Post by Ann » Fri Apr 17, 2020 6:26 am

The Windmill and the Star Trails Antonio Gonzalez.png
Today's APOD is a very nice picture where you can actually identify some of the deep-sky objects! :D

Just above the orange cloud bank you can see a cluster, and I was about to ask the same question as I asked last time, when the APOD was Star Trails Over Ragusa, "What cluster is that?". Joe Stieber helped me out by identifying it as the Alpha Persei Moving Cluster, seen here in a photo by Naoyuki Kurita.

Move to the upper left from the Alpha Persei Moving Cluster, and you'll come to two blurry but bright and obvious white splotches, which are very close together. They are, of course, the Double Cluster in Perseus, NGC 869 and NGC 884.

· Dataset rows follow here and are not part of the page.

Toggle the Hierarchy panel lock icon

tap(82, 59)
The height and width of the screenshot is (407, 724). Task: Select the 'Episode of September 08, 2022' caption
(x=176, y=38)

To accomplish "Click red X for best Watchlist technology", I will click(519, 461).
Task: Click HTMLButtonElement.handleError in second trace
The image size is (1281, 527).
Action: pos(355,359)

To the left of the Double Cluster in the APOD are two extended pink nebulas. They are the Heart and Soul Nebulas. I like Dimitrios Tsortanidis' picture so much that I want to show you his picture and not just a link to it. The Heart Nebula is the larger nebula and the Soul Nebula is the smaller one. You can also see how close the Double Cluster is (at least in the sky) to the Heart and Soul Nebulas.

The next extended pink splotch, visible if you move upwards and just a little bit to the left, is NGC 7822, seen here in a picture by Davide De Martin and ESA/ESO/NASA.

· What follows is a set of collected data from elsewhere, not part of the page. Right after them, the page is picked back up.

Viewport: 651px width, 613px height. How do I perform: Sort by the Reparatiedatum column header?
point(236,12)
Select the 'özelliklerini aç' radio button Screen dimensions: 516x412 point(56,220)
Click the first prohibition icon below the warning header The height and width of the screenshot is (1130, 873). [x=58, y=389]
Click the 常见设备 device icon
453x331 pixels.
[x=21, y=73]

In the picture by Bob King at left, you can see the "W" of Cassiopeia (which is really hard to spot in the APOD), the Double Cluster and the Andromeda Galaxy. Note in Bob King's picture an orange-tinted star just barely peeking out behind the line of trees, below Andromeda. That star is Beta Andromedae, and it stands out quite well in the APOD, where it looks bright and orange.


IC 1396 by Mario Richter.png
IC 1396 with red supergiant Mu Cephei at the edge,
Photo: Mario Richter.






The pink splotch at top in the APOD is IC 1396, easily recognized by the fact that bright orange supergiant star Mu Cephei is located at the edge of this nebula.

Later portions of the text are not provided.